After transmission, this virus mutant reached a frequency of 25% in one case and established as a “fixed” (100%) mutation in two other infects. The particular observed non-coding mutation has no effect on the protein sequence of the virus but we cannot predict its impact on the overall virus fitness.
Here is an illustration to demonstrate that a standard next-generation sequencing and data analysis pipeline for SARS-CoV-2 viral genomes takes approximately seven days (Credits: Zsofia Keszei, Thomas Winkler-Penz, Andreas Bergthaler / CeMM). Yes, there are other methods that are faster, but our aim is to obtain viral full-length genomes with low frequency variants at high quality. See also our publication Popa et al. Science Translational Medicine 2020.
The project “Mutational Dynamics of SARS-CoV-2 in Austria” was launched on 27 March 2020 by CeMM, the Research Center for Molecular Medicine of the Austrian Academy of Sciences, in close collaboration with the Medical University of Vienna. For more information about the project aims see our project page.
We have sequenced more than 10 000 samples since March 2020. Samples which resulted in full-length high quality SARS-CoV-2 genomes are deposited in the public database GISAID. (June 17 2021)
Several epidemiological studies from e.g. Iceland, Denmark and Germany suggested that tourists returning from Austria were infected with SARS-CoV-2. In our study by Popa, Genger et al., we performed phylogenetic studies of the circulating viruses in Ischgl/Paznaun and other places in Austria, reconstructed the genetic cluster structure and validated the epidemiological data obtained through contact tracing.
In our study by Popa, Genger et al., combined virus deep sequencing with information about epidemiologically-confirmed infector-infectee pairs to calculate the likely initial number of virions that led to productive infection. To this end we asked the question how many of the mutations found in the infector are also present in the infectee. Our analyses considered mutations down to low frequencies of 1%. The result of these calculations were that there are on average 1000 virions that give rise to a new infection (“transmission bottleneck”). You find more information about this here Popa, Genger et al..
Importantly, this number is not absolute but we find a considerable range of different transmission bottleneck sizes. Further, inference of the transmission bottleneck is affected by how recurrent mutations are filtered. Current research aims to understand whether there are certain factors (e.g. specific protection measures, indoor vs. outdoor) that may affect this number. We are also keen on understanding whether the size of the initial virus inoculum may impact the later clinical course of COVID-19 disease.
Please see the page with our team, which encompasses colleagues from numerous scientific and medical institutions in Austria and abroad.
Identification of UK and South Africa variants in Austria
4. January 2021: Our team from the CeMM Research Center of Molecular Medicine of the Austrian Academy of Sciences and the Austrian Agency for Health and Food Safety (AGES) reports the identification of the UK variant VO-202012/01 (= B.1.1.7 = 501Y.V1) in four cases in Austria.

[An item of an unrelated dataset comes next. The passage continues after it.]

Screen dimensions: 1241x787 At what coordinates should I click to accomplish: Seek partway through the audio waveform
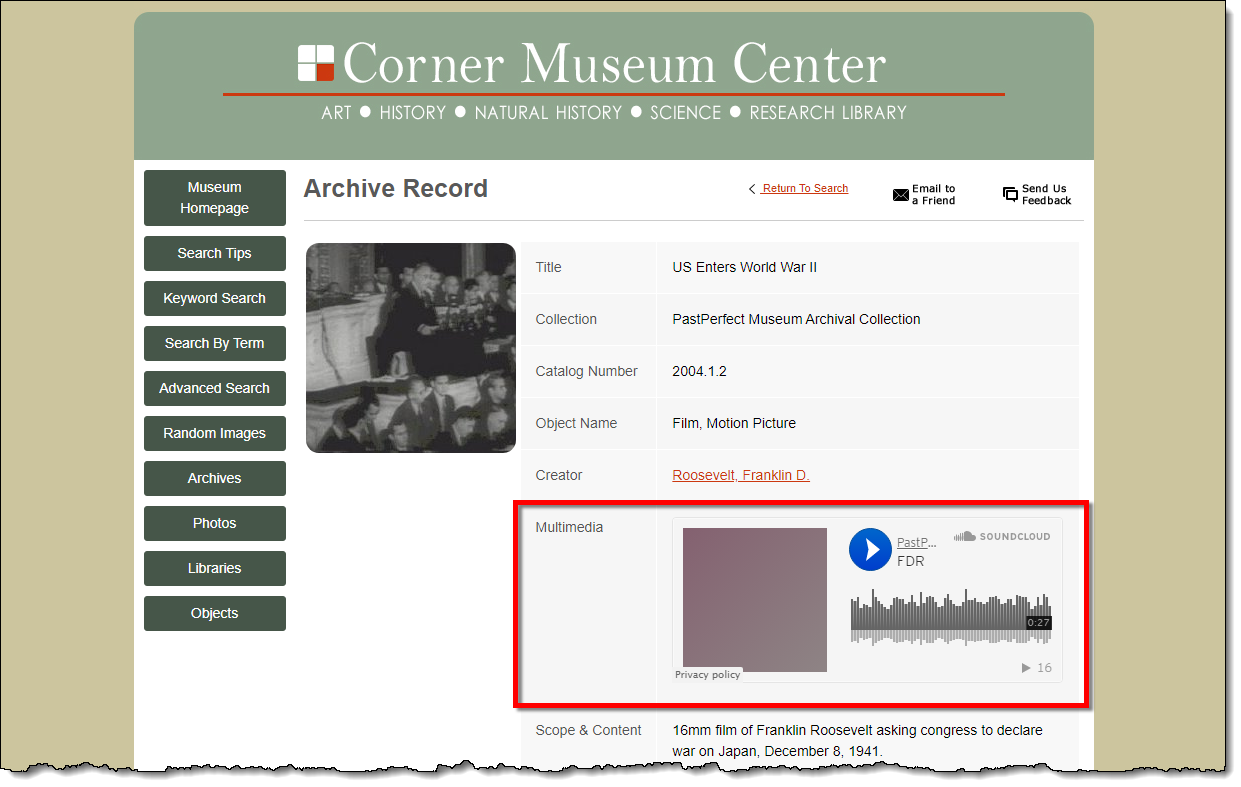[950, 615]
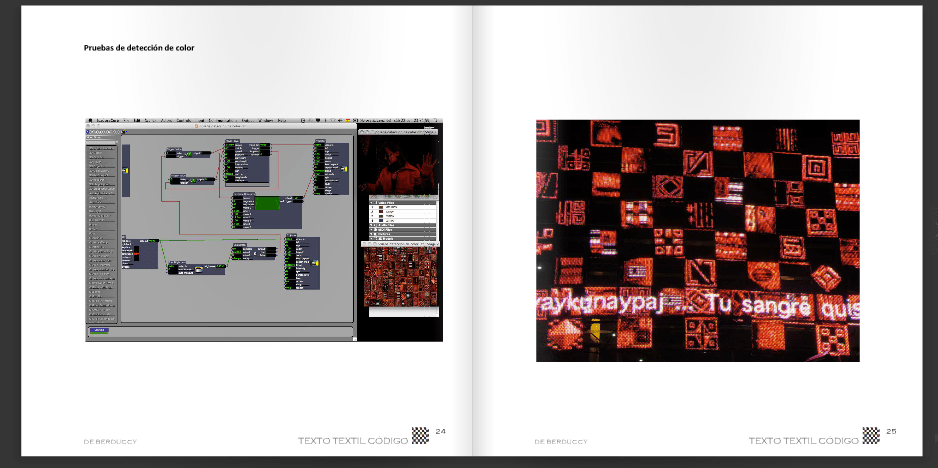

We also found the South African variant 501Y.V2 (= B.1.351) in one case in Austria. Four persons were tested positive at Vienna airport, and 3 persons had a recent travel history with the United Kingdom respectively with South Africa.
To increase the chances of finding the variants, samples were PCR pre-screened for the characteristic N501Y mutation in the spike protein. Several hundred samples sequenced side by side from different regions of Austria taken between October to December tested negative for either of the two variants, suggesting that the variants were likely not widespread in Austria in the covered time period. Following sequence analyses and more virus sequences will be required to illuminate this question and surveil SARS-CoV-2 variants in Austria.